On sets of directions determined by subsets of ${\Bbb R}^d$

Abstract: Given $E \subset \mathbb{R}^d$, $d \ge 2$, define ${\mathcal D}(E) \equiv {(x-y)/|x-y|: x,y \in E} \subset S^{d-1},$ the set of directions determined by $E$. We prove that if the Hausdorff dimension of $E$ is greater than $d-1$, then $\sigma({\mathcal D}(E))>0$, where $\sigma$ denotes the surface measure on $S^{d-1}$. This result is sharp since the conclusion fails to hold if $E$ is a $(d-1)$-dimensional hyper-plane. This result can be viewed as a continuous analog of a recent result of Pach, Pinchasi, and Sharir (\cite{PPS04}, \cite{PPS07}) on angles determined by finite subsets of $\mathbb{R}^d$. Also define ${\mathcal A}(E)={\theta(x,y,z): x,y,z \in E},$ where $\theta(x,y,z)$ is the angle between $x-y$ and $y-z$. We use the techniques developed to handle the problem of directions and results on distance sets previously obtained by Wolff and Erdogan to prove that if the Hasudorff dimension of $E$ is greater than $(d-1)/2+1/3$, then the Lebesgue measure of ${\mathcal A}(E)$ is positive. This result can be viewed as a continuous analog of a recent result of Apfelbaum and Sharir (\cite{AS05}).
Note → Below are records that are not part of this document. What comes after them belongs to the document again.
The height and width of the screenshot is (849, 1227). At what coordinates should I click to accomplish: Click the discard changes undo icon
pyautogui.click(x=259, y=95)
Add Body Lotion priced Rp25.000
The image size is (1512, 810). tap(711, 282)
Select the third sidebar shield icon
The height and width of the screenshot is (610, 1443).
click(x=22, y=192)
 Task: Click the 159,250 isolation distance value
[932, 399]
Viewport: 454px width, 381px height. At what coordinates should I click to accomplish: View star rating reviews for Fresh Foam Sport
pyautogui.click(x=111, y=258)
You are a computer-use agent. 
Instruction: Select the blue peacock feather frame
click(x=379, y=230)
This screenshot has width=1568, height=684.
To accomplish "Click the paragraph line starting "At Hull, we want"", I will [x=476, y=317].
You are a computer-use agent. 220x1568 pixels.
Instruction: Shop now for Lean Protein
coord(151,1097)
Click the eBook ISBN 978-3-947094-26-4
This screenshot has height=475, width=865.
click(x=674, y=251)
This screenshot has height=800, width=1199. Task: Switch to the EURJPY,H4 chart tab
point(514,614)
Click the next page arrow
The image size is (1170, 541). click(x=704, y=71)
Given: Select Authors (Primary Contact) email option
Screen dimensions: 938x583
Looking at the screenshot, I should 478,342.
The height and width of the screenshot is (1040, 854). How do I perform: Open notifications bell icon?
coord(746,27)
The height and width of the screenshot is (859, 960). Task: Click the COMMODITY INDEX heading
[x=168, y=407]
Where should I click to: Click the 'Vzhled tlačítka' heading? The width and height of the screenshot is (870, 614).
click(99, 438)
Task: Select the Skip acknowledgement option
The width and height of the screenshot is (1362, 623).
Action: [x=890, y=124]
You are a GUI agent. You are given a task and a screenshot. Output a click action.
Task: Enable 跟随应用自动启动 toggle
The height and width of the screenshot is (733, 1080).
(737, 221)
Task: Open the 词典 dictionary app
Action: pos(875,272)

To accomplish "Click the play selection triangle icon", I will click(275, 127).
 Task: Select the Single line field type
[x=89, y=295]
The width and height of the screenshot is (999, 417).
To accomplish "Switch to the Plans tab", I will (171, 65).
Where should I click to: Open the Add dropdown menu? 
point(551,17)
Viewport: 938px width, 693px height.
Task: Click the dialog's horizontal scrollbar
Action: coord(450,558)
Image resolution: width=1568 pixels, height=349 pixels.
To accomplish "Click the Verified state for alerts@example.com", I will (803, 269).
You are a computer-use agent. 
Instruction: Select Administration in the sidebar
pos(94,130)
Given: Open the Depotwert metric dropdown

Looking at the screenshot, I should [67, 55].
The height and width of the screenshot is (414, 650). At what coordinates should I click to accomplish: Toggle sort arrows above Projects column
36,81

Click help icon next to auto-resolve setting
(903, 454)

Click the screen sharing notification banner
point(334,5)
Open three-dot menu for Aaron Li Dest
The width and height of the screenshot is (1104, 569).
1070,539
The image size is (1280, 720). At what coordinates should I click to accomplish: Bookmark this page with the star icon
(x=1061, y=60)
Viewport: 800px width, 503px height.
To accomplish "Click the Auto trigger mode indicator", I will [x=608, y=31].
At the end of this paper we show that our continuous results can be used to recover and in some case improve the exponents for the corresponding results in the discrete setting for large classes of finite point sets. In particular, we prove that a finite point set $P \subset {\Bbb R}^d$, $d \ge 3$, satisfying a certain discrete energy condition (Definition \ref{adaptablemama}), determines $\gtrapprox # P$ distinct directions and $\gtrapprox {(# P)}^{6/(3d-1)}$ distinct angles. In two dimensions, the lower bound on the number of angles is $\gtrapprox # P$.